(RECORDS SUPPLIED Opens)
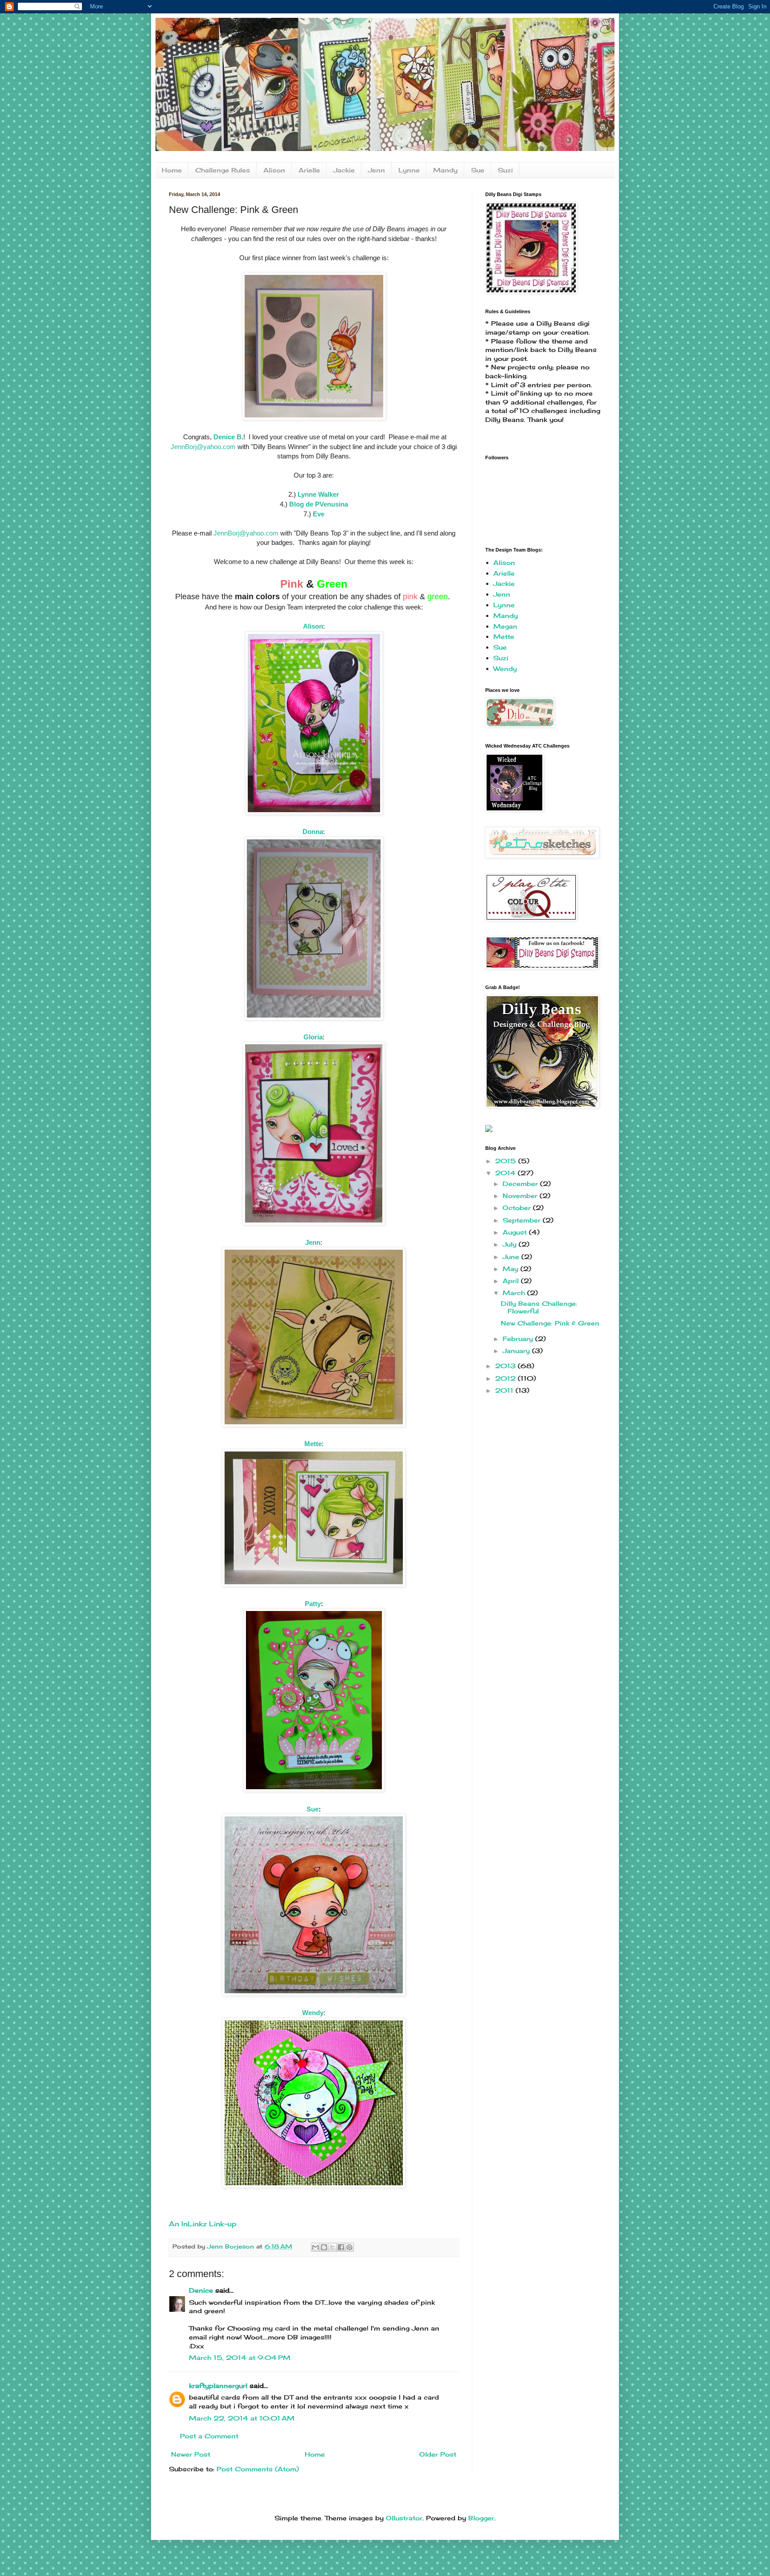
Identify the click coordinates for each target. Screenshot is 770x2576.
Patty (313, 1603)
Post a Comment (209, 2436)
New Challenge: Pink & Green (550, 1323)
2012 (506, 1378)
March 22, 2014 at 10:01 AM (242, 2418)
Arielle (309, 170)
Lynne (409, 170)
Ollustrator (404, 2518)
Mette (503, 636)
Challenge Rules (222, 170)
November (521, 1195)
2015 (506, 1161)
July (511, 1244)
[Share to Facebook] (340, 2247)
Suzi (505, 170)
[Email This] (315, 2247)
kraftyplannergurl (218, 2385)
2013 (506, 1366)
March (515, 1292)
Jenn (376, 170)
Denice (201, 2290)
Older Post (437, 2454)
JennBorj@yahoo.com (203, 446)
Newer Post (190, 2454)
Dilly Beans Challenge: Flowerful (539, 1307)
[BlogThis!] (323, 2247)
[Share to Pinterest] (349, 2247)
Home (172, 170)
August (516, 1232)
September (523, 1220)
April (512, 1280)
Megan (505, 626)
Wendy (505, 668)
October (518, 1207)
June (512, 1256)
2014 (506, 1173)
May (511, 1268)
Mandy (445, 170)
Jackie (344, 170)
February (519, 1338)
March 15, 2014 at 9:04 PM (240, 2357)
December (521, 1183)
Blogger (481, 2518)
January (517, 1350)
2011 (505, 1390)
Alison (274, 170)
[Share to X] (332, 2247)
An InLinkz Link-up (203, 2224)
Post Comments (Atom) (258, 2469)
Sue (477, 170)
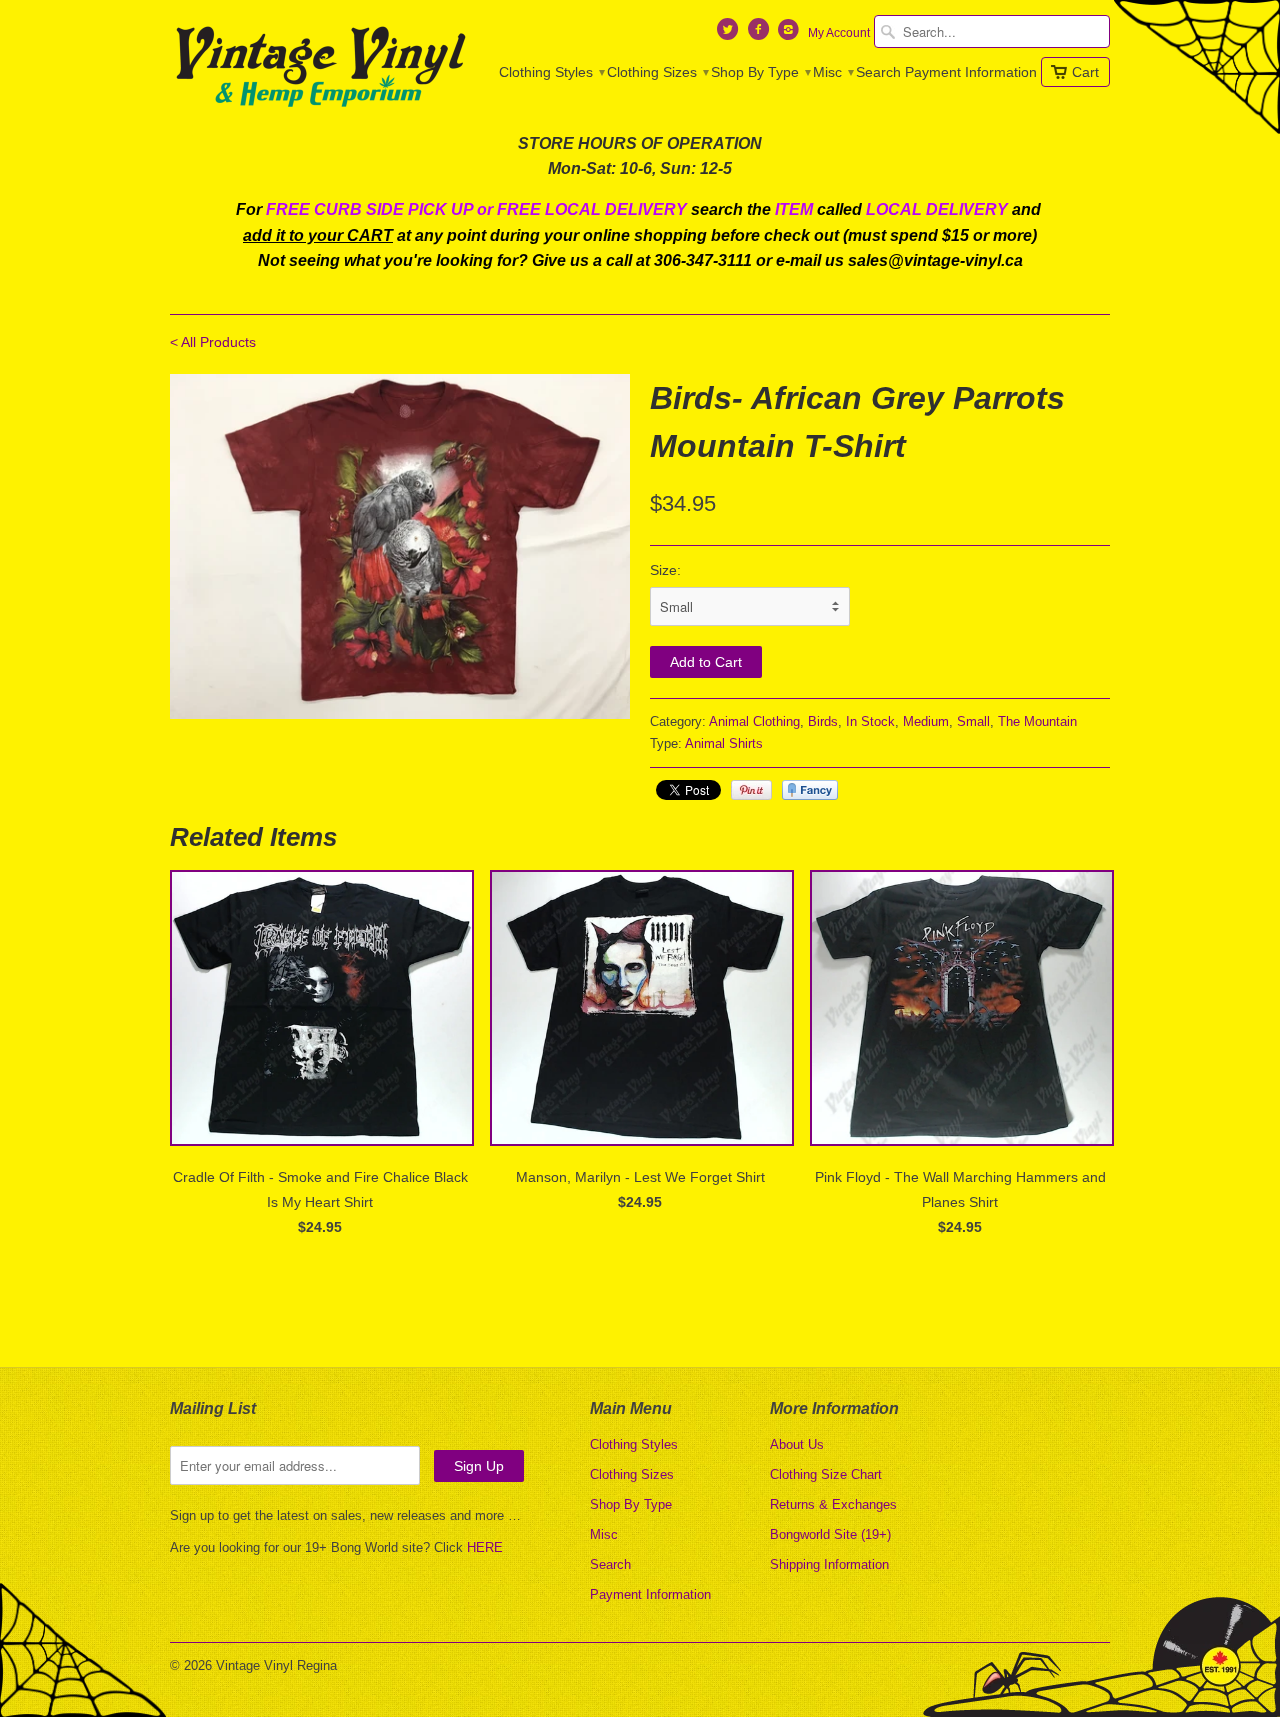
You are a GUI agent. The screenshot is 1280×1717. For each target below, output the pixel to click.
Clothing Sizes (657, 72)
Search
(RECORDS SUPPLIED Closes)
REQUIREMENT: Give back, word for word, only the lines above from the line holding "November (521, 1195)" to the line holding "Jackie (344, 170)", both included.

THE ANSWER:
November (521, 1195)
2015 (506, 1161)
July (511, 1244)
[Share to Facebook] (340, 2247)
Suzi (505, 170)
[Email This] (315, 2247)
kraftyplannergurl (218, 2385)
2013 (506, 1366)
March (515, 1292)
Jenn (376, 170)
Denice (201, 2290)
Older Post (437, 2454)
JennBorj@yahoo.com (203, 446)
Newer Post (190, 2454)
Dilly Beans Challenge: Flowerful (539, 1307)
[BlogThis!] (323, 2247)
[Share to Pinterest] (349, 2247)
Home (172, 170)
August (516, 1232)
September (523, 1220)
April (512, 1280)
Megan (505, 626)
Wendy (505, 668)
October (518, 1207)
June (512, 1256)
2014 (506, 1173)
May (511, 1268)
Mandy (445, 170)
Jackie (344, 170)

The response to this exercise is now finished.